Tracey Moffat. 'First Jobs, Housekeeper' 1975

 

Tracey Moffat (Australian, b. 1960)
First Jobs, Housekeeper
1975
Archival pigments on rice paper with gel medium
71 × 91.5cm

 

Tracey Moffat. 'First Jobs, Store Clerk' 1975

 

Tracey Moffat (Australian, b. 1960)
First Jobs, Store Clerk
1975
Archival pigments on rice paper with gel medium
71 × 91.5cm

 

Tracey Moffat. 'First Jobs, Corner Store' 1977

 

Tracey Moffat (Australian, b. 1960)
First Jobs, Corner Store
1977
Archival pigments on rice paper with gel medium
71 × 91.5cm

 

tracey Moffat. First Jobs, Receptionist 1977

 

Tracey Moffat (Australian, b. 1960)
First Jobs, Receptionist
1977
Archival pigments on rice paper with gel medium
71 × 91.5cm

 

Tracey Moffat. 'First Jobs, Meat Packing' 1978

 

Tracey Moffat (Australian, b. 1960)
First Jobs, Meat Packing
1978
Archival pigments on rice paper with gel medium
71 × 91.5cm

 

 

Over the years my friends and I joke about our dreadful past jobs. Jobs we worked as teenagers and young students. Awful jobs that we would rather forget about such as cleaning out the local cinema after a screening of The Exorcist in 1974.

When I was a kid I always had jobs and I always made my own money whether it was receiving a dollar for pulling up the weeds in the yard or baby sitting for neighbours or working at the local green grocers. The thing about making a bit of your own cash was that you could buy your own clothes and not have to wear the clothes that your mother picked out.

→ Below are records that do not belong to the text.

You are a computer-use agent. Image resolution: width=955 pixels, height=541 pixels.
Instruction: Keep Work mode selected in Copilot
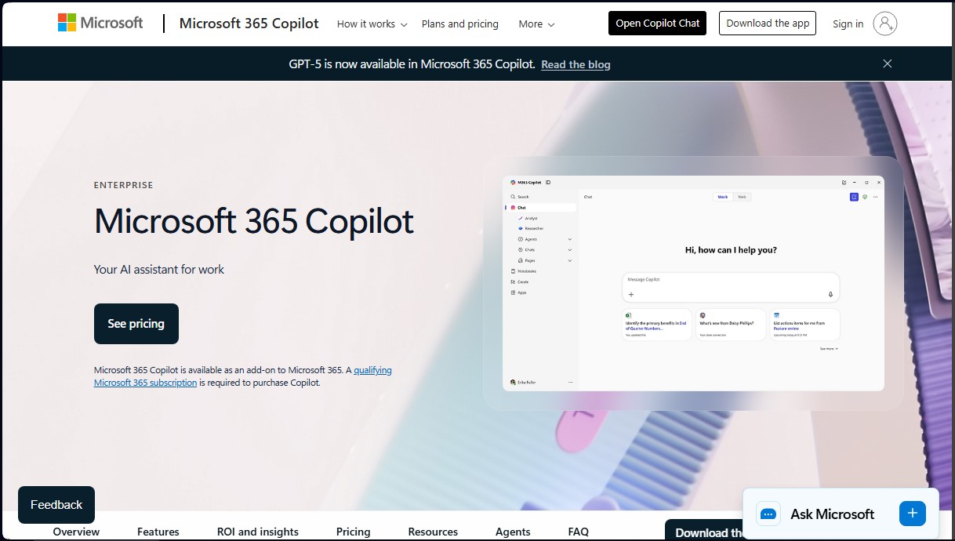point(723,197)
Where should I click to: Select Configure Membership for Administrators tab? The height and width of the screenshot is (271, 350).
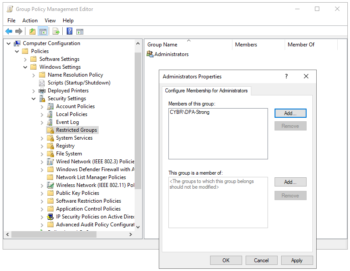[x=206, y=91]
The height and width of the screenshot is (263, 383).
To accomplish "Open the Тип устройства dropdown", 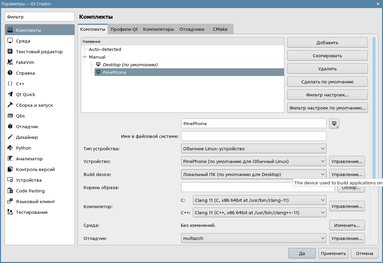I will [x=253, y=149].
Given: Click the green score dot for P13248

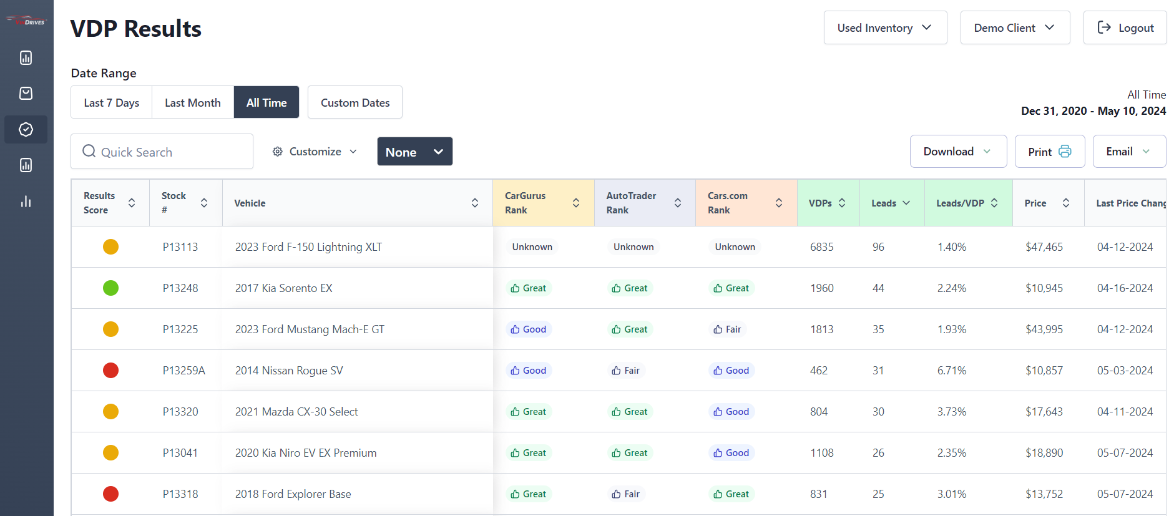Looking at the screenshot, I should [110, 288].
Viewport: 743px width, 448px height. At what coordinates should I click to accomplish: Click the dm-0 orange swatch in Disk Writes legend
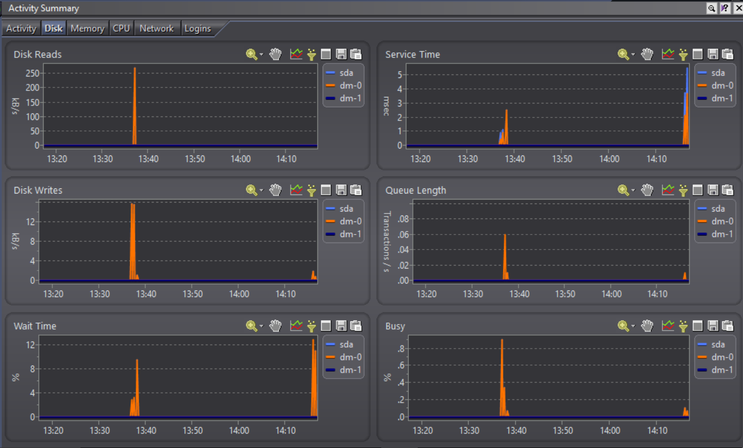pyautogui.click(x=330, y=222)

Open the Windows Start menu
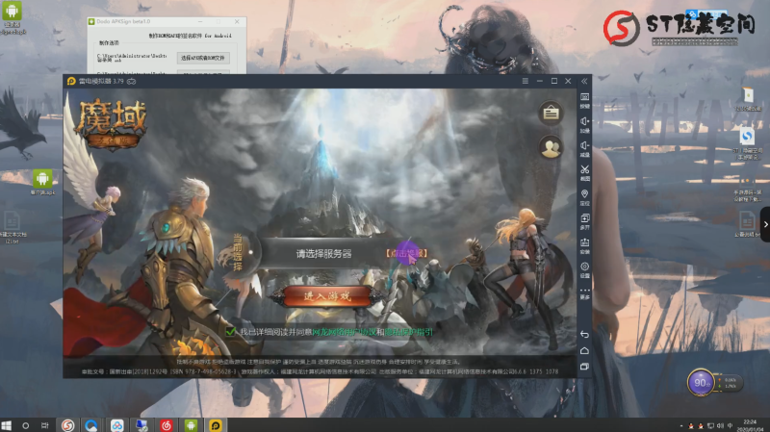(9, 424)
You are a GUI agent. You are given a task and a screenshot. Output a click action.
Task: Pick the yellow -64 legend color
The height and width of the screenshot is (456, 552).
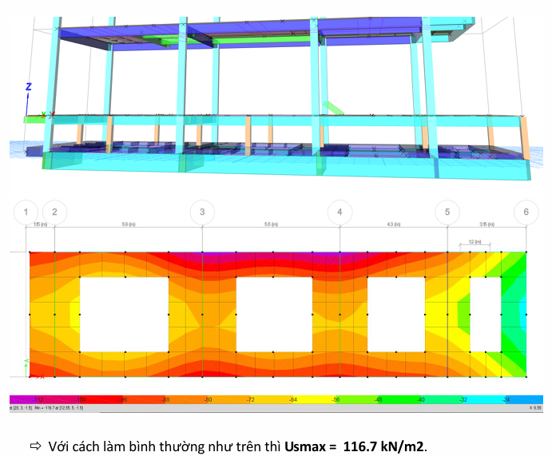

In 1978 at seventeen I worked in factories peeling pineapples. I also packed meat and shelled prawns. Such back breaking labour was exhausting but the money was good.  After one year I saved enough money to travel to Europe and backpacked around for nine months. Then in 1980 I went to art school in Brisbane but continued part-time work as a waitress to pay for art materials.

After art school I was desperate for money to pay the rent and I worked many jobs. Some were: scrubbing floors in a women’s refuge, washing dishes in a canteen and parking cars in a car park beneath a restaurant called Dirty Dicks (I had no driver’s licence, but the patrons were always drunk and didn’t care.)

I am resentful and appalled at the work I had to do to survive. I hold a grudge towards rich kids who never had to slave like I did. Secretly though I’m proud of myself. When I think of those early years I realise that I was learning to be tough and work whether I liked it or not. I put my head down and was forced to be productive. I was learning how to get on with other people and learning to handle a boss. These days I do nothing but make art and have exhibitions. Being an artist feels like being on a permanent but jittery holiday in comparison to those early working days. Now I sleep in until 9.30am and press the ‘ignore’ button on my phone if I don’t feel like talking to anyone. But, as Bette Davis put it, it is ‘The Lonely Life’. You have come up with the ideas and make them happen. No-one else is going to do it for you.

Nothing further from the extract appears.